5.3 Toegelaten bouwwerken met afwijkende maten
  • a. Voor een bouwwerk dat op het tijdstip van inwerkingtreding van dit bestemmingsplan overeenkomstig een daarvoor verleende vergunning aanwezig is, in uitvoering is of gebouwd kan worden en dat ingevolgde de bestemming is toegelaten, maar waarvan de afstands-, hoogte-, inhouds- en/of oppervlaktematen afwijken van de maatvoeringsbepalingen in de bouwregels van de betreffende bestemming, geldt dat:
    • 1. voor zover de in de bouwregels voorgeschreven maximale maten worden overschreden, de betreffende afwijkende maten als ten hoogste toelaatbaar worden beschouwd;
    • 2. voor zover niet wordt voldaan aan de in de bouwregels voorgeschreven minimale maten, de betreffende afwijkende maten als ten minste toelaatbaar worden beschouwd.
  • b. In geval van herbouw is het onder a. bepaalde uitsluitend van toepassing indien de herbouw op dezelfde plaats plaatsvindt.

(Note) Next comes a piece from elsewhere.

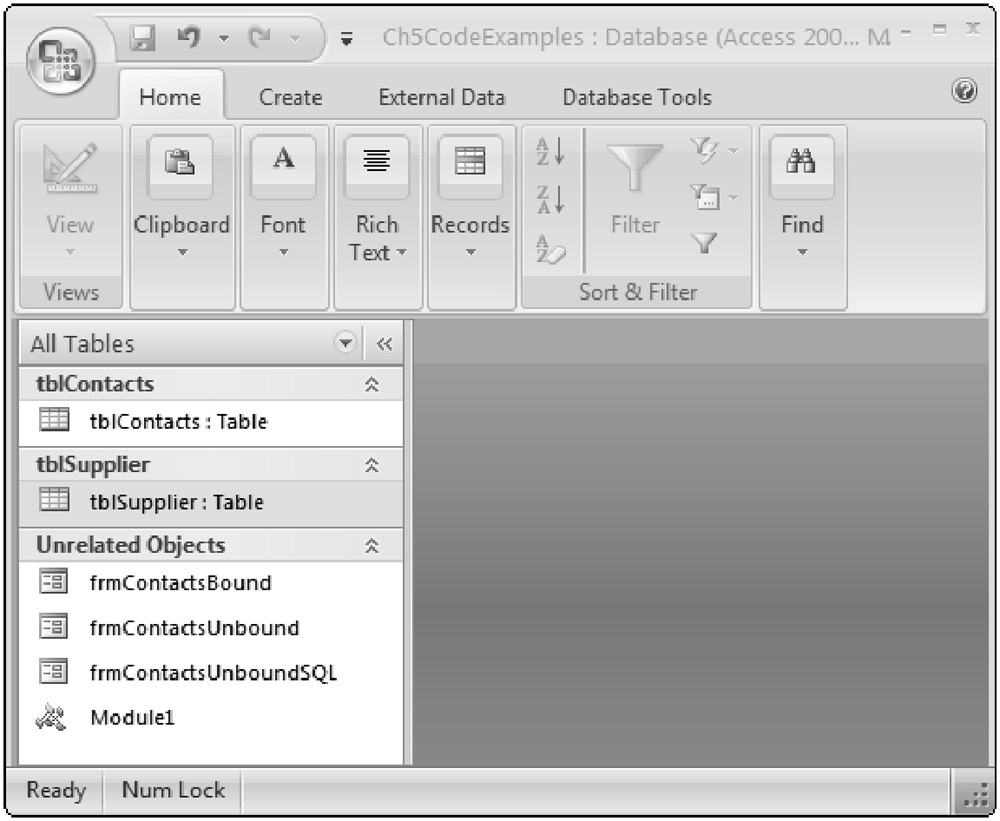Select frmContactsUnboundSQL form in navigation pane
This screenshot has height=821, width=1000.
(213, 672)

Artikel 6 Algemene gebruiksregels

6.1 Gebruiksverbod

Het is verboden de gronden en bouwwerken in dit bestemmingsplan te gebruiken en/of te doen en/of laten gebruiken en/of in gebruik te geven op een wijze of tot een doel strijdig met de gegeven bestemming(en).

6.2 Strijdig gebruik

Onder gebruiken in strijd met dit bestemmingsplan wordt in ieder geval verstaan het gebruik van gronden en bouwwerken voor en/of als:

  • a. opslagplaats voor bagger- en grondspecie;
  • b. opslagplaats voor vaten, kisten, al dan niet voor gebruik geschikte werktuigen, voer- en vaartuigen en machines of onderdelen daarvan, oude en nieuwe (bouw-) materialen, afval, puin, grind en brandstoffen;
  • c. uitstalling-, opslag-, stand- of ligplaats voor kampeer- en/of verblijfsmiddelen;
  • d. permanente bewoning van niet voor bewoning bestemde gebouwen of ruimten, daaronder begrepen kampeermiddelen en zomerhuizen;
  • e. het uitoefenen van detailhandel, behoudens:
    • 1. goederen, waarvan de verkoop deel uitmaakt van de normale dienstverlening behorende bij het op hetzelfde perceel uitgeoefende bedrijf;
    • 2. agrarische producten afkomstig van en geteeld op het ter plaatse aanwezige agrarisch bedrijf;

en met inachtneming van het bepaalde in artikel 3.3.1:

  • f. straatprostitutie, het (doen) exploiteren van een seksinrichting, een escortbedrijf of (het laten uitoefenen van) raamprostitutie.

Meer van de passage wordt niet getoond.